ABSTRACT

On June 25, 1876, Lieutenant Colonel George Armstrong Custer and the U.S. 7th Cavalry, with the help of Crow and Arikara scouts, found and attacked a Lakota (Sioux) and Cheyenne village on the west bank of the Little Bighorn River in Montana Territory. With its tribal circles swelled by Lakota and Cheyenne Indians who had left their reservations that spring to socialize and hunt with friends and relatives still roaming the northern Plains, the village was much larger than anyone expected. Historians estimate it contained seven thousand people, including as many as two thousand men of fighting age. At the first sign of attack, warriors from the village scrambled to defend their families and homes. By the end of the day Custer and everyone under his immediate command lay dead on the bluffs above the north end of the sprawling village.

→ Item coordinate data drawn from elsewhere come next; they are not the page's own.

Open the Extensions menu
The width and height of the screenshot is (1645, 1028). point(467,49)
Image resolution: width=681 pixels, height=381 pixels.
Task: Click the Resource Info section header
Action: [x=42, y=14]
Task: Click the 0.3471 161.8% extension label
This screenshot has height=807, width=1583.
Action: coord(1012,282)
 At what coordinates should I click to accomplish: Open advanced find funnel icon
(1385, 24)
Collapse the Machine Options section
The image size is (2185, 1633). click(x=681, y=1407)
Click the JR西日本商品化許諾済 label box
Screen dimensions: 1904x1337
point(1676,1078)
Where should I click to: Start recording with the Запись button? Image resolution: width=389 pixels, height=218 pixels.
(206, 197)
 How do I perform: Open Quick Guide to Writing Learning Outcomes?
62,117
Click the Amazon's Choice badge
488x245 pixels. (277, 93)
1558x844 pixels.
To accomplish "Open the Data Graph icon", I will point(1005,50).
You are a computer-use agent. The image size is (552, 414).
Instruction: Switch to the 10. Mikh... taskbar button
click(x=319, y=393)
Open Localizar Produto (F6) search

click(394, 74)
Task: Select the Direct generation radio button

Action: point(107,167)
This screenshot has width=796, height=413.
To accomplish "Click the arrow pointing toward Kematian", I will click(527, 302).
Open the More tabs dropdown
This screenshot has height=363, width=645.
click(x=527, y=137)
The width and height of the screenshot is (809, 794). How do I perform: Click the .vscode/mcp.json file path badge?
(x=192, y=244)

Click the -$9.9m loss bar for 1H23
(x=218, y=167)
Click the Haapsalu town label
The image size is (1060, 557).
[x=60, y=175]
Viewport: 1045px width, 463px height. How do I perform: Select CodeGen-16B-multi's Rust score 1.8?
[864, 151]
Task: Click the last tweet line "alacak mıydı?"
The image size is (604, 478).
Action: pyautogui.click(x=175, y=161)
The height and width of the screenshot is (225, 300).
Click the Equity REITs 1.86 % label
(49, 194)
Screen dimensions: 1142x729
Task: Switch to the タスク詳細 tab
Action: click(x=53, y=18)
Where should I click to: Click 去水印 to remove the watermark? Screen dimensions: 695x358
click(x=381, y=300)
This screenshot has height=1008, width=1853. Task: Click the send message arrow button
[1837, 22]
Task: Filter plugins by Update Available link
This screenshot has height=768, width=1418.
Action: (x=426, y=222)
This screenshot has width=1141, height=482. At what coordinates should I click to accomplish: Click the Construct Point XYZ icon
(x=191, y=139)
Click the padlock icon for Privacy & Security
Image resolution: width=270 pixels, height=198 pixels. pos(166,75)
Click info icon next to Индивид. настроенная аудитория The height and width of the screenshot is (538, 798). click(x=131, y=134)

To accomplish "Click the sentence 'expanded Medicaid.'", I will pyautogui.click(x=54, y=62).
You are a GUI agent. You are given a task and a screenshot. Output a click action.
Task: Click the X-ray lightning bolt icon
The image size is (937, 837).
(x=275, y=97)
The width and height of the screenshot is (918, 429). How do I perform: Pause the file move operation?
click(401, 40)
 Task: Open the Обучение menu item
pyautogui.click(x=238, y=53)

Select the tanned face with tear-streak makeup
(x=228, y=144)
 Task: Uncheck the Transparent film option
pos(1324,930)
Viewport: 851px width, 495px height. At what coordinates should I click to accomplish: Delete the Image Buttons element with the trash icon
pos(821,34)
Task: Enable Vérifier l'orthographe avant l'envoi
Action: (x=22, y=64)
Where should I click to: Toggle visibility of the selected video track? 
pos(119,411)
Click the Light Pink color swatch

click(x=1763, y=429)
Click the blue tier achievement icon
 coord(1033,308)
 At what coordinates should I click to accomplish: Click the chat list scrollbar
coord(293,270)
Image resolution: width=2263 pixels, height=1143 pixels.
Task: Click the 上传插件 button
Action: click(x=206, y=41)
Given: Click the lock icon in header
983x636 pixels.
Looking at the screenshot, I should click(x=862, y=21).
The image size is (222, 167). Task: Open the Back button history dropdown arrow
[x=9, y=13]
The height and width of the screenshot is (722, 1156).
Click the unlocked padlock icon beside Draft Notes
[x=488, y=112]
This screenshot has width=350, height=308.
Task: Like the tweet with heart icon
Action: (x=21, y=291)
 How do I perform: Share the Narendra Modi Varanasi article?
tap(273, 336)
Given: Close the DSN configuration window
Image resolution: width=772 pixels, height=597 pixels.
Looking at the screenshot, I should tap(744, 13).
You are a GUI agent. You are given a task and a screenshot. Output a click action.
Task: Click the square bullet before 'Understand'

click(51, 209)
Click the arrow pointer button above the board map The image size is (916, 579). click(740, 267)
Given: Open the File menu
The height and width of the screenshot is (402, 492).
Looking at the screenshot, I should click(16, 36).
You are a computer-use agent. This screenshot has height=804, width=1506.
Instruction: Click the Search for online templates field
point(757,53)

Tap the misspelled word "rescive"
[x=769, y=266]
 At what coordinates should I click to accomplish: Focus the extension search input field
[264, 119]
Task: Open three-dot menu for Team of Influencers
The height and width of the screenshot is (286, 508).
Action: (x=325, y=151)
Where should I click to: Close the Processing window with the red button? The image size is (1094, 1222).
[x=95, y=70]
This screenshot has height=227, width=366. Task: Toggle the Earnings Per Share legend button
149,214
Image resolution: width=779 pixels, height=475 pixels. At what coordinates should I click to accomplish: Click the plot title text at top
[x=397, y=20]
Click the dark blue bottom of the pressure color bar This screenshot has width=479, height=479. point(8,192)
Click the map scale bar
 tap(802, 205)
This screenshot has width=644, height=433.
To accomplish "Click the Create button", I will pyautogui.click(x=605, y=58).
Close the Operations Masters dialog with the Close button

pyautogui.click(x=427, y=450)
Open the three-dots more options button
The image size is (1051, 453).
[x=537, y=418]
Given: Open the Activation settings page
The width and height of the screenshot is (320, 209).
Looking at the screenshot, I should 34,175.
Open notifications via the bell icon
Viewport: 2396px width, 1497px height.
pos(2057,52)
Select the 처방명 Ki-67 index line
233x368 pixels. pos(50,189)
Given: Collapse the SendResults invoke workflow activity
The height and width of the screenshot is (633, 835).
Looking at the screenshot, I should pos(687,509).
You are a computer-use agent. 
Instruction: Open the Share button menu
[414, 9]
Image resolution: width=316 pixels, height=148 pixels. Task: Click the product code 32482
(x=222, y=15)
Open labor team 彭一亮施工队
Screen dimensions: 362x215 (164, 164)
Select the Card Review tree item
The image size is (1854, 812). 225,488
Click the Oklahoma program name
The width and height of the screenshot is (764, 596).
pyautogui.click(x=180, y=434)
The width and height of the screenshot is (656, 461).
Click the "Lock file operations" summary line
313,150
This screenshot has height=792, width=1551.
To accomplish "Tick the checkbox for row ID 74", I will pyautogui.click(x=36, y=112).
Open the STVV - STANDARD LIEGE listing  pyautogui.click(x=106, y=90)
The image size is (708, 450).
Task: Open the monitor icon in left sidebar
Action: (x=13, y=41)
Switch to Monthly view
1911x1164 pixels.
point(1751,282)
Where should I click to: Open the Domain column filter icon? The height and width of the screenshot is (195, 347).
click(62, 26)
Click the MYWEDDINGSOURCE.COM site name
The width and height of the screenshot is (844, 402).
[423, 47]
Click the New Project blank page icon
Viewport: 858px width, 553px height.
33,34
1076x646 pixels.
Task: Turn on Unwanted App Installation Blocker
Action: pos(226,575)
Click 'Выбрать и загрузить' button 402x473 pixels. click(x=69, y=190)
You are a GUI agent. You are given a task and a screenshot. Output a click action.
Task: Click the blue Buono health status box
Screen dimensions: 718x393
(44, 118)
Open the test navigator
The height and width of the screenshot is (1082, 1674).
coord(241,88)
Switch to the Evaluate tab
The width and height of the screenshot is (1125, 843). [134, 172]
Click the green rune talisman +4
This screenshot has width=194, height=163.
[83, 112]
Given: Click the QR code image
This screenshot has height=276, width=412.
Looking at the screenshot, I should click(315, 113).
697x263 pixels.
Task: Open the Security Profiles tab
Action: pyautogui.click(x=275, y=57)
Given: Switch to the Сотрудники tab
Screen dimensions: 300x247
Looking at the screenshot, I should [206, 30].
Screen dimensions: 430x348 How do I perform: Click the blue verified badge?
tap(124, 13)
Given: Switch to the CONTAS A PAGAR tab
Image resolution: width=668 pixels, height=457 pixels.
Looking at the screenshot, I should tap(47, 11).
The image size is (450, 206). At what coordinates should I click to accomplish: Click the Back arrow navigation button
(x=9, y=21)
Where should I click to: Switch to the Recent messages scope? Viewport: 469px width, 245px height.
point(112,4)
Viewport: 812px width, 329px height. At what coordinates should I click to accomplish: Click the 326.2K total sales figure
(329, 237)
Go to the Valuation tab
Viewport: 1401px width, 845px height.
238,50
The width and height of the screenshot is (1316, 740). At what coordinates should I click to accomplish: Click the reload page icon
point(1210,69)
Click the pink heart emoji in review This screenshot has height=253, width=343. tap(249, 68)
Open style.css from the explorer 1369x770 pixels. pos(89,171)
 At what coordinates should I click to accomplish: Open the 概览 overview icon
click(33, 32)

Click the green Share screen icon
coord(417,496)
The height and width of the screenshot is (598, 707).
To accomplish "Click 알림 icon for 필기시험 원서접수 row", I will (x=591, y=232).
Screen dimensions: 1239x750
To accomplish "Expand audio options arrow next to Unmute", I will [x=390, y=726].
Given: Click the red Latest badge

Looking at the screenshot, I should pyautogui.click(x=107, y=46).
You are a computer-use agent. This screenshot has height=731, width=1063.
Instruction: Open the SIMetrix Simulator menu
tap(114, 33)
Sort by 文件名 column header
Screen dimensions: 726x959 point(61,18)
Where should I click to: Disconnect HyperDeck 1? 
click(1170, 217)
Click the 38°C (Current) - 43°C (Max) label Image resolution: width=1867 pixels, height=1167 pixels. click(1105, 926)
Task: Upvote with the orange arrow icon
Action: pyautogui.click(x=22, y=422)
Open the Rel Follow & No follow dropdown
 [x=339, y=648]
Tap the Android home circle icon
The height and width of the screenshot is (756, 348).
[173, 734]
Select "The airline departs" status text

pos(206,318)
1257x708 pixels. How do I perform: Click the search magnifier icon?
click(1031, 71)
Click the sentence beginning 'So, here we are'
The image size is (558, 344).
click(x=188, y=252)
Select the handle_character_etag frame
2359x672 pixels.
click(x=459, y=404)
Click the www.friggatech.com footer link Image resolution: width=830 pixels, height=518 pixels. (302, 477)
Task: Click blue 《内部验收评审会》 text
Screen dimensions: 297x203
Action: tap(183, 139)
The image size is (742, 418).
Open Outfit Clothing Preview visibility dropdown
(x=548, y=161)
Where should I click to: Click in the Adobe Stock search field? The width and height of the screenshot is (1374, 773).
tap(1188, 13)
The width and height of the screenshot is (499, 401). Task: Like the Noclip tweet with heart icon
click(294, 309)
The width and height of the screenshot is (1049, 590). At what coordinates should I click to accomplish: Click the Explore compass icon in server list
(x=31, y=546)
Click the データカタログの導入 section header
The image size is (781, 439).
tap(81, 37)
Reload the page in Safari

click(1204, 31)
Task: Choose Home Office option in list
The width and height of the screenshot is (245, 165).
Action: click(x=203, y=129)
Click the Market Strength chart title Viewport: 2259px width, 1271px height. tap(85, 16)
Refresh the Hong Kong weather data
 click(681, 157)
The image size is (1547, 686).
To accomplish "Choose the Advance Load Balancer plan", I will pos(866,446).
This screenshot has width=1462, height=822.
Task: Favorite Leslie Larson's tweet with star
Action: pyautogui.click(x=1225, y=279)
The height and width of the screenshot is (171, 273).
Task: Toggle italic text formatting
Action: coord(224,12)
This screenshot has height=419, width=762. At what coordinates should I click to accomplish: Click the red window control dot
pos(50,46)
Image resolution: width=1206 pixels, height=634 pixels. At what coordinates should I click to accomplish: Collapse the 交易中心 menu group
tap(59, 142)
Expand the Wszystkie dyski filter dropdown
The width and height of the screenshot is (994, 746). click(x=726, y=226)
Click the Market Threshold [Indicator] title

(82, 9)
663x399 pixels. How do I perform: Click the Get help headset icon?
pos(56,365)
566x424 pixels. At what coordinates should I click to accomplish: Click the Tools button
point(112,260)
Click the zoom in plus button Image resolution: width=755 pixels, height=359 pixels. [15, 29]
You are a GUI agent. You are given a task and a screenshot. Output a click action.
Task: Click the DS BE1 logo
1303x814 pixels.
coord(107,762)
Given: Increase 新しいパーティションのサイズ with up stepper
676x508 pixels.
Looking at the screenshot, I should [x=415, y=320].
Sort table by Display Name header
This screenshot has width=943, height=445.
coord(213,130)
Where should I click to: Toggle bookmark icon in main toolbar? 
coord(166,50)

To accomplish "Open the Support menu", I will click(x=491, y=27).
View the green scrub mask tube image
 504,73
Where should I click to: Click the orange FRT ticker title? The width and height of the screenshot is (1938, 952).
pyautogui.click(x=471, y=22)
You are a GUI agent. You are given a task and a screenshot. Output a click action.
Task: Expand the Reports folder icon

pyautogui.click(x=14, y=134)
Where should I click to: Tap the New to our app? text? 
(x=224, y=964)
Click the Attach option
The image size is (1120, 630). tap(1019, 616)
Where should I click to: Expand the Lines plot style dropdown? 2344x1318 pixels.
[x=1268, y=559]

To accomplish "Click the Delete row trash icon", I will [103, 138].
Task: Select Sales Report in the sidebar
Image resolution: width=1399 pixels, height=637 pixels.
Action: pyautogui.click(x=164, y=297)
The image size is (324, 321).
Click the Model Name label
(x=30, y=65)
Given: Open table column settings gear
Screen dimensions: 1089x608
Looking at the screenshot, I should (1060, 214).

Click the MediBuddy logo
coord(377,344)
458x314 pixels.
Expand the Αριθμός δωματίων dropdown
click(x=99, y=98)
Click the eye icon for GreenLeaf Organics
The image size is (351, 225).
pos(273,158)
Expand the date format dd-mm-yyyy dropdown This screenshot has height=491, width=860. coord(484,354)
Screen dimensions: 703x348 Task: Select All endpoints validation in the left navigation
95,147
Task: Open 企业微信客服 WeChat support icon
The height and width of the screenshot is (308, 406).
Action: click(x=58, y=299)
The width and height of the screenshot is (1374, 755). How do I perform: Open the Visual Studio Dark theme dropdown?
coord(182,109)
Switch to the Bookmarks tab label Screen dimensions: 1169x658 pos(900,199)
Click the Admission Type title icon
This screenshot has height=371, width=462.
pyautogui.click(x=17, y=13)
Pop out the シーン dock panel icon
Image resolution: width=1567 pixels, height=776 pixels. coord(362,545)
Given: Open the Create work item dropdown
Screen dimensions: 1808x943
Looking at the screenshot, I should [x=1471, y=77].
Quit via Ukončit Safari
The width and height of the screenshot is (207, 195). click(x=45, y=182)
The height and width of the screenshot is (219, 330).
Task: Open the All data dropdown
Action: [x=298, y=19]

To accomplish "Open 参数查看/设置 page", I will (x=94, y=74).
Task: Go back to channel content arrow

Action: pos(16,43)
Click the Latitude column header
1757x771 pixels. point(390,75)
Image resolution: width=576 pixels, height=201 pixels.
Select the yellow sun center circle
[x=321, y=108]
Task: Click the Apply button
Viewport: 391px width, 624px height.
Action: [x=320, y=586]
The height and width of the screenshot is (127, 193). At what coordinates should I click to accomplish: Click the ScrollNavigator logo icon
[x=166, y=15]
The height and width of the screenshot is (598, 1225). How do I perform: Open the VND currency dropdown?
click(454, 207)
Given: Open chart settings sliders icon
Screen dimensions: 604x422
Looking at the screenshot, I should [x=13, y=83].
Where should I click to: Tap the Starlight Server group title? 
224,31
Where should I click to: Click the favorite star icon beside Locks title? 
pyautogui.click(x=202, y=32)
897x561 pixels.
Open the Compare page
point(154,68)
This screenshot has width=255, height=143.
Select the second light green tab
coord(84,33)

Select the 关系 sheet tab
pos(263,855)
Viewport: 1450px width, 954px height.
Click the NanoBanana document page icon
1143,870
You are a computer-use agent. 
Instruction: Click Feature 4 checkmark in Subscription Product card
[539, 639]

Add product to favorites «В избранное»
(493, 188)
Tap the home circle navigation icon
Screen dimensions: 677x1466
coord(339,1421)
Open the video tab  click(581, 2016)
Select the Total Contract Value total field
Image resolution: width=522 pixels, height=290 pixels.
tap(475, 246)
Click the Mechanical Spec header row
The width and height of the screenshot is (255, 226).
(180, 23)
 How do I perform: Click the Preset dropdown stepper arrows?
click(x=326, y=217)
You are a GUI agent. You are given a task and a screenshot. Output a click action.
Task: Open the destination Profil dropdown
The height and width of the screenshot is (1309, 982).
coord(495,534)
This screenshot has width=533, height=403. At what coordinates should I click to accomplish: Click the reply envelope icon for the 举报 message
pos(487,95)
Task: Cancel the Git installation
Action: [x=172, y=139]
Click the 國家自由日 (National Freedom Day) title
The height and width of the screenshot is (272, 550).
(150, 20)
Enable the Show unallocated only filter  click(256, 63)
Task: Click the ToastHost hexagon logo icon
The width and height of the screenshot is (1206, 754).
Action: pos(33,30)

Meanwhile, the remnants of the 7th Cavalry—troops commanded by Major Marcus Reno and Captain Frederick Benteen and those escorting the slow-moving pack train—reunited on a hilltop just over four miles upstream. Warriors held them under siege there for the rest of that day and most of the next. In all, 263 soldiers and attached civilians died in the battle, 210 of them under Custer’s immediate command. Another sixty were wounded but more than four hundred survived. Estimates of Lakota and Cheyenne fatalities run from thirty to three hundred with most credible sources putting their death toll at the lower end of the range.